The NEW Dewalt 611 pk trim router are great, one tool for many jobs,that can be mounted in a router table and have a plunge base for other jobs..just like the 2 1/4HP routers so to speak..

Why buy a tool and use it one time and put back it in the box, put it to work.. 

http://www.routerforums.com/jigs-fixtures/4883-small-router-table.html


========


----------



## Ken Dolph (Jan 23, 2009)

Phil

I am going to disagree with you slightly. I work Corian all of the time. I have several sized routers. My old 1 horse Craftsman will route a reveal just fine. 

However, we are all addicted to the zing of running through material about as fast as we can. That requires power. The advantages of cutting more slowly are many. In Corian, it keeps the dust down; as you will get shavings instead of dust. Cutting bits last as much as 11 times as long since the forces and the heat at the tip are so much less. Also, the transverse forces on the bit are considerably less. This means that the bit, bearing and axle of the router are not bending during the cut. You would be surprised how much they can bend during a forceful cut.

- **SHORT PROBLEM 1**:
Set down, unchanged, the part of the listing that opens with the line containing "Pick This Week" and runs through the end of the listing, including both of those ends.
The listing that follows has no connection to the router forum thread above.

- **SUPPLIED ENTRIES**:
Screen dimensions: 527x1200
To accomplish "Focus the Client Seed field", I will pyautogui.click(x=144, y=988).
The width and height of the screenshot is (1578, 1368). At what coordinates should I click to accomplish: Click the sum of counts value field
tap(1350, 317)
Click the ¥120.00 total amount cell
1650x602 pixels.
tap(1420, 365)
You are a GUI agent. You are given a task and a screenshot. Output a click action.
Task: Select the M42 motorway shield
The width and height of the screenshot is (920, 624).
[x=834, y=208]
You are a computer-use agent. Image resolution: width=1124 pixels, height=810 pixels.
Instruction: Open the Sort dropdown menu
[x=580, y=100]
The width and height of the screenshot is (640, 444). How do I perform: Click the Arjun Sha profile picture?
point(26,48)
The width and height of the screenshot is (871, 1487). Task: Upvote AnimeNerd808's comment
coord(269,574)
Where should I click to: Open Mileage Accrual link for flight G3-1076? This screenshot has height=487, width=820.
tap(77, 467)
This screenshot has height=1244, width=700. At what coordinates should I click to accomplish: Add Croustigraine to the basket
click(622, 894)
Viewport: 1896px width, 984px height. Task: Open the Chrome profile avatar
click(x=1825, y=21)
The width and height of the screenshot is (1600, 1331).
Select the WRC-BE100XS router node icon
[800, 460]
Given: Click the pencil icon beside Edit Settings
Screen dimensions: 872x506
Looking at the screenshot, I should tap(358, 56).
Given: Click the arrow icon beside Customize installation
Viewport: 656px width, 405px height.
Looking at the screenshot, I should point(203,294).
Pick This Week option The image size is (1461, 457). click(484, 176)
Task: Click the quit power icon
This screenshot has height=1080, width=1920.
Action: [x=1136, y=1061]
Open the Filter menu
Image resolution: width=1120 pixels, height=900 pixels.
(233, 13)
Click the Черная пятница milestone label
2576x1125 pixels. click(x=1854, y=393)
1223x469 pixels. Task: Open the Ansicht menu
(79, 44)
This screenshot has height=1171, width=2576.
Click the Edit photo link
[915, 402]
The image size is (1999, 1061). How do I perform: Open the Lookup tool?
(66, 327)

- **SHORT PROBLEM 2**:
From the router forum thread, extract word for word the part that opens with the words containing "## Ken Dolph" and closes with "a forceful cut.".

- **FINAL ANSWER 1**:
Pick This Week option The image size is (1461, 457). click(484, 176)
Task: Click the quit power icon
This screenshot has height=1080, width=1920.
Action: [x=1136, y=1061]
Open the Filter menu
Image resolution: width=1120 pixels, height=900 pixels.
(233, 13)
Click the Черная пятница milestone label
2576x1125 pixels. click(x=1854, y=393)
1223x469 pixels. Task: Open the Ansicht menu
(79, 44)
This screenshot has height=1171, width=2576.
Click the Edit photo link
[915, 402]
The image size is (1999, 1061). How do I perform: Open the Lookup tool?
(66, 327)

- **FINAL ANSWER 2**:
## Ken Dolph (Jan 23, 2009)

Phil

I am going to disagree with you slightly. I work Corian all of the time. I have several sized routers. My old 1 horse Craftsman will route a reveal just fine. 

However, we are all addicted to the zing of running through material about as fast as we can. That requires power. The advantages of cutting more slowly are many. In Corian, it keeps the dust down; as you will get shavings instead of dust. Cutting bits last as much as 11 times as long since the forces and the heat at the tip are so much less. Also, the transverse forces on the bit are considerably less. This means that the bit, bearing and axle of the router are not bending during the cut. You would be surprised how much they can bend during a forceful cut.